Cup-and-Ring Stone: OS Grid Reference – NN 7975 4726
Getting Here
Follow the same directions for the Croft Moraig stone Circle. Then check out the elongated stone lying in the grass on the southwestern edge of the circle. It’s not that hard to find!
Archaeology & History
This faded cup-and-ring stone is one of a number that have been found incorporated in megalithic rings. Suggested by some to have once stood upright, the carving found here is in the outer embankment of the Croft Moraig stone circle. The earliest account I’ve found of this carving is from Alex Hutcheson’s (1889) essay in which he wrote:
“At the south-west side and in the line of the outer circle lies the cupmarked stone. It is a recumbent stone, and like the others in that circle lies with its larger axis in the direction of the encircling line. It measures 6 feet 6 inches long by 2 feet broad, and bears on its surface 23 cups. Two of these are connected by straight channels. The largest cup is 2 inches in ‘diameter and f inch deep. Two of the cups are encircled, each with a concentric ring. None of the other stones exhibit any cups or other artificial markings.”
Though other cup-marks have been found on another stone in the circle complex. Consistent with the location of cup-and-ring stones elsewhere in the country, Hutcheson found the carved rock to be just in front of “a longish low mound of small stones, like an elongated cairn, which might yield something if it were to be searched.” Very little of this cairn remains today.
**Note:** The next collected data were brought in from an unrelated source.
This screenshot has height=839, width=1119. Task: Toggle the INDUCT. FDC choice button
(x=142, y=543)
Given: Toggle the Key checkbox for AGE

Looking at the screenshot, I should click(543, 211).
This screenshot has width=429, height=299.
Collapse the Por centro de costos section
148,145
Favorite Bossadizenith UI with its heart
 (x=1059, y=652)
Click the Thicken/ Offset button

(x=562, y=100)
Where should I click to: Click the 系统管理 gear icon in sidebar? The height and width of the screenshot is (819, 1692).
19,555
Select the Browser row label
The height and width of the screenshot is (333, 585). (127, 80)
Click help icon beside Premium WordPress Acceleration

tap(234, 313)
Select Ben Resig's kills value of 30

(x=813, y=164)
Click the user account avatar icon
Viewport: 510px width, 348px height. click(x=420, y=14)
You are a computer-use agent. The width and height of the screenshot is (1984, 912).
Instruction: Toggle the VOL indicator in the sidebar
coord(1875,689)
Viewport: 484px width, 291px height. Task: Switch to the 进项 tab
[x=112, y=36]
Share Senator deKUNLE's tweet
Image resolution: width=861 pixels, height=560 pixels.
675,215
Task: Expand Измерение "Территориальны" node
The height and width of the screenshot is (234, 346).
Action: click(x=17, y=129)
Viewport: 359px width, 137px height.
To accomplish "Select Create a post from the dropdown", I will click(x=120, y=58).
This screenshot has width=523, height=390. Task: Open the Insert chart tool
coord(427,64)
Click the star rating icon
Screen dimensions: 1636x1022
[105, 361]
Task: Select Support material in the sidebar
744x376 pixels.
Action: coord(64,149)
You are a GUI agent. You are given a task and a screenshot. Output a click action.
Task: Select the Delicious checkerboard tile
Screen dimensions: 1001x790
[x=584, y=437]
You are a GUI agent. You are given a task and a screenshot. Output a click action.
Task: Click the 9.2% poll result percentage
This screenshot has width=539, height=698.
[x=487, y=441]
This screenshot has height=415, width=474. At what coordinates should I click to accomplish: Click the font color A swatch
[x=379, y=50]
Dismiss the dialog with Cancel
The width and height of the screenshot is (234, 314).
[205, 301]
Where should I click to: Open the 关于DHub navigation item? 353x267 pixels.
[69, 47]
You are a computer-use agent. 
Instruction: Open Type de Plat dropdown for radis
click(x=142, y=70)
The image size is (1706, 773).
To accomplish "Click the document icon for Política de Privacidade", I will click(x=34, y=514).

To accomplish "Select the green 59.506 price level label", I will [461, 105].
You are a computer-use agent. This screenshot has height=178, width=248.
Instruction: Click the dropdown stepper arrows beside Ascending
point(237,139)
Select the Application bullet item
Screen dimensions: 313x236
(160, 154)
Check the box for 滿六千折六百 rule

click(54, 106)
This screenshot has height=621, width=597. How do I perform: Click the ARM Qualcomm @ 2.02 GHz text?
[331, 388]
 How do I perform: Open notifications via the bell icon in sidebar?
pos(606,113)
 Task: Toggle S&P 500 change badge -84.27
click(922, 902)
When Fred Coles came to explore Croft Moraig about 20 years later, he could only discern 19 cups on the stone, most of them the same size, “only two of which differ much in diameter and depth from the rest.” The cup-and-ring that Hutcheson described and the other missing cups had been overgrown by the grasses, Cole said. When Sonia Yellowlees described the carving in 2004, she said that 21 cups were visible, “one of which is surrounded by a single ring.”
References:
Coles, Fred, “Report on Stone Circles Surveyed in Perthshire,” in Proceedings of the Society of Antiquaries, Scotland, volume 44, 1910.
Hadingham Evan, Ancient Carvings in Britain: A Mystery, Garnstone: London 1974.
Hutcheson, Alexander, “Notes on the Stone Circle near Kenmore,” in Proceedings of the Society of Antiquaries, Scotland, volume 23, 1889.
Yellowlees, Walter, Cupmarked Stones in Strathtay, Scotland Magazine: Edinburgh 2004.